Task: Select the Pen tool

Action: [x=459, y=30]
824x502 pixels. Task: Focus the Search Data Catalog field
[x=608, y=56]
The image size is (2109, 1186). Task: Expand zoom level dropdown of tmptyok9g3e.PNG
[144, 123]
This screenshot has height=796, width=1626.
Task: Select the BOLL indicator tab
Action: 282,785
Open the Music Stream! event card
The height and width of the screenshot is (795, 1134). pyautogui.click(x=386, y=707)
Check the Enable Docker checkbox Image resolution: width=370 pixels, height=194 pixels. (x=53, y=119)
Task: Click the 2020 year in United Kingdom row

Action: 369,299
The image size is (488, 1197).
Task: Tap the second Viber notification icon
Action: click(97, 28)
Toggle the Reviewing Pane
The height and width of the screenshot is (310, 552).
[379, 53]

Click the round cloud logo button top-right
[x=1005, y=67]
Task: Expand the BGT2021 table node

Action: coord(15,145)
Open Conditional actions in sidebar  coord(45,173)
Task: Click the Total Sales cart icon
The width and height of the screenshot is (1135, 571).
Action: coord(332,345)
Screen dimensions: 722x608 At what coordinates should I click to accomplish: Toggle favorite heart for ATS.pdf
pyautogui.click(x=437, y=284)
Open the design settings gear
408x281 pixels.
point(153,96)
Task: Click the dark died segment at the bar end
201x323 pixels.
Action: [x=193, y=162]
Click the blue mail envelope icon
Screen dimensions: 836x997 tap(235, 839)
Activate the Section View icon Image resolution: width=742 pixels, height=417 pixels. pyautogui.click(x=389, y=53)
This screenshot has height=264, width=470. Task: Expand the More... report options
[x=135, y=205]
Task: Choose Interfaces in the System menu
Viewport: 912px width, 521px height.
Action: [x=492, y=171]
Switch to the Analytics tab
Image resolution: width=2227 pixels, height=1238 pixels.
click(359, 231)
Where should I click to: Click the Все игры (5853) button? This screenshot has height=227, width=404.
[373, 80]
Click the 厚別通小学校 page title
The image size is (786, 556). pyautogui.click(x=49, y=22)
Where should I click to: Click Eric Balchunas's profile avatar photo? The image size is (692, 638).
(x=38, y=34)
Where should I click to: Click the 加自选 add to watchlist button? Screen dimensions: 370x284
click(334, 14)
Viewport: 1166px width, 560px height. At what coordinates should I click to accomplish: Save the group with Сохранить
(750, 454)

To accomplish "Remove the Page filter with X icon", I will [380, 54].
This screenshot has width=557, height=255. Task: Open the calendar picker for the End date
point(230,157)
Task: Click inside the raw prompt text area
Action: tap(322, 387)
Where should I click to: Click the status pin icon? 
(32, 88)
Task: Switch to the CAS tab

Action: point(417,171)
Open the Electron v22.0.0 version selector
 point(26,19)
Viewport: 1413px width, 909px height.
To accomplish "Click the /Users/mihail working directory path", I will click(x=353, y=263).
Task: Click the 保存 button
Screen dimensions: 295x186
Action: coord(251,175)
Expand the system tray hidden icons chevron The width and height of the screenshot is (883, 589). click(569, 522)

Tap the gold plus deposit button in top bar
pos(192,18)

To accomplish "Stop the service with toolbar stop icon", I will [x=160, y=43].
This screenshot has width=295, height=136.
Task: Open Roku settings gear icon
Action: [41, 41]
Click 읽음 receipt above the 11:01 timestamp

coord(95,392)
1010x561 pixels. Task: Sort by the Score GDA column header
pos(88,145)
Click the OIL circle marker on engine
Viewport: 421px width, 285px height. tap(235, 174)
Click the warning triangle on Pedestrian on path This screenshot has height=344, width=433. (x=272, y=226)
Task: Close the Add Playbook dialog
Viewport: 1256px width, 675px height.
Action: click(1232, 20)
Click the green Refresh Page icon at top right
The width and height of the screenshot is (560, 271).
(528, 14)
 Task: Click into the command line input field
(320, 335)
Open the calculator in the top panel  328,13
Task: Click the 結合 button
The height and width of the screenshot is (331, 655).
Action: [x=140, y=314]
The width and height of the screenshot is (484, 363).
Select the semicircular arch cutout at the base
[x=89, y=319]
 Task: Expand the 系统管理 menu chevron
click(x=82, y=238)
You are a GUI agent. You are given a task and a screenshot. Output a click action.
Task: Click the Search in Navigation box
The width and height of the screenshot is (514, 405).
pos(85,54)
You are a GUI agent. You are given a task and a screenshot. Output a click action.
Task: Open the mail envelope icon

→ Problem requirements: Duplicate everything from the line containing "Activate the Section" down to the line containing "point(26,19)", with both of those lines included.

→ Complete answer:
Activate the Section View icon Image resolution: width=742 pixels, height=417 pixels. pyautogui.click(x=389, y=53)
This screenshot has height=264, width=470. Task: Expand the More... report options
[x=135, y=205]
Task: Choose Interfaces in the System menu
Viewport: 912px width, 521px height.
Action: [x=492, y=171]
Switch to the Analytics tab
Image resolution: width=2227 pixels, height=1238 pixels.
click(359, 231)
Where should I click to: Click the Все игры (5853) button? This screenshot has height=227, width=404.
[373, 80]
Click the 厚別通小学校 page title
The image size is (786, 556). pyautogui.click(x=49, y=22)
Where should I click to: Click Eric Balchunas's profile avatar photo? The image size is (692, 638).
(x=38, y=34)
Where should I click to: Click the 加自选 add to watchlist button? Screen dimensions: 370x284
click(334, 14)
Viewport: 1166px width, 560px height. At what coordinates should I click to accomplish: Save the group with Сохранить
(750, 454)

To accomplish "Remove the Page filter with X icon", I will [380, 54].
This screenshot has width=557, height=255. Task: Open the calendar picker for the End date
point(230,157)
Task: Click inside the raw prompt text area
Action: tap(322, 387)
Where should I click to: Click the status pin icon? 
(32, 88)
Task: Switch to the CAS tab

Action: point(417,171)
Open the Electron v22.0.0 version selector
 point(26,19)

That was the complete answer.